Boxes do galpão de farinha da feira livre de Santo Antônio de Jesus têm energia interrompida há mais de três meses

Os comerciantes do galpão de farinha da feira livre de Santo Antônio de Jesus reclamam do corte de energia dos boxes que foi realizado há mais de três meses prejudicando os cerca de 40 feirantes do local. Sem energia, freezers e geladeiras nos boxes dos que comercializam bebidas e comidas permanecem desligados e os prejuízos já começam a surgir. Maura de Souza Nogueira, de 77 anos, possui boxe na feira há 50 anos. Segundo ela, muitos já estão abandonando os boxes. “Pago R$ 190 por quatro boxes. Sem energia, vendi três, mas a pessoa me devolveu porque alegou prejuízo. Vendo fumo e cerveja, que deixei de comercializar porque não tenho como gelar. Por isso passei a vender cachaça, mas tem dia que não tiro nem R$ 10”, lamentou.

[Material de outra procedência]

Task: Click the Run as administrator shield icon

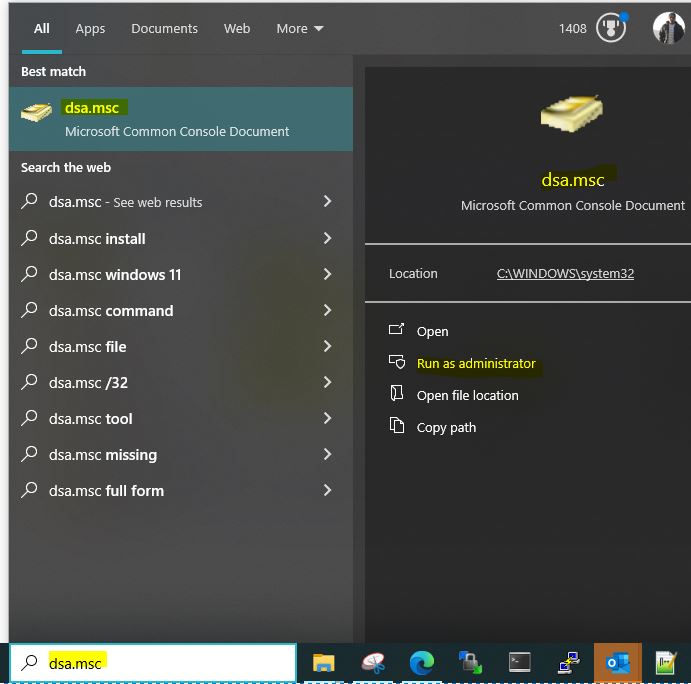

No galpão da feira livre tem energia, mas a dos boxes foi interrompida  pela Cooelba apos dewscobrir diversas ligações clandestinas feitas por alguns feiranes. Por conta disso, a prefeitura foi notificada e a energia interrompida até que a situação seja resolvida. Enquanto isso, os feirantes que possuem boxes onde comercializam bebidas e alimentos sentem os prejuízos pelo corte de energia. É o caso de Maria Laura Santos de Jesus, que há14 anos trabalha no galpão de farinha. “Vendo bebidas e comida pra quem trabalha aqui e quem vêm de fora. Sem energia, tenho que comprar gelo e gelar as bebidas num isopor, o mesmo faço com temperos e carnes para não estragar. É uma dificuldade enorme. Estamos lutando junto à prefeitura para que cada um tenha seu padrão de energia e pague por ela individualmente”, sugeriu.

Na mesma situação encontra-se Rita de Cássia Santana, que compra cinco sacos de gelo por dia gastando quase R$ 200. “Cada saco de gelo custa R$ 40 e já pago R$ 100 pelo aluguel do box. É muito prejuízo. Antes vendia até seis caixas de cerveja e hoje não chega a duas”, alegou. O comerciante de farinha Carlos Alberto Sena, de 53 anos, não pode usar a balança eletrônica sem energia. “Tenho geladeira para colocar água e comida porque fico aqui o dia inteiro. Mas a balança para pesar os produtos eu não posso usar porque é eletrônica e precisa de energia”, contou. Rodrigo Lopes, sofre do mesmo problema. “Tive que aposentar a balança eletrônica. Não posso usar. A gente passa o dia no galpão de farinha e sem energia fica complicado”, lamentou.

Segundo o secretário de Infraestrutura da Prefeitura de Santo Antônio de Jesus, César Queiroz, a empresa prestadora de energia descobriu que os desvios no galpão da farinha, os conhecidos ‘gatos’, eram enormes gerando uma conta para a prefeitura de cerca de R$ 5 mil por mês. “Por causa disso a prefeitura foi notificada. Não é que exista falta de energia no galpão da farinha, mas uma interrupção dos desvios. Temos um projeto em andamento e em um mês ele estará pronto para ser executado e prevê a instalação de padrão de energia individual, onde cada feirante ficará responsável pelo consumo e conta do seu box”, garantiu.

 Antônio Galvão, diretor de Indústria e Comércio, informou também que o galpão da feira livre foi construído para funcionar das 7h às 17h. “Nesse período não há necessidade de energia. Além disso, muitos feirantes começaram a mudar o objetivo quando a feira é setorial. Antes era só farinha, passaram a vender bebidas e alimentos e, por conta disso, fizeram gatos de energia, o que é ilegal”, lamentou.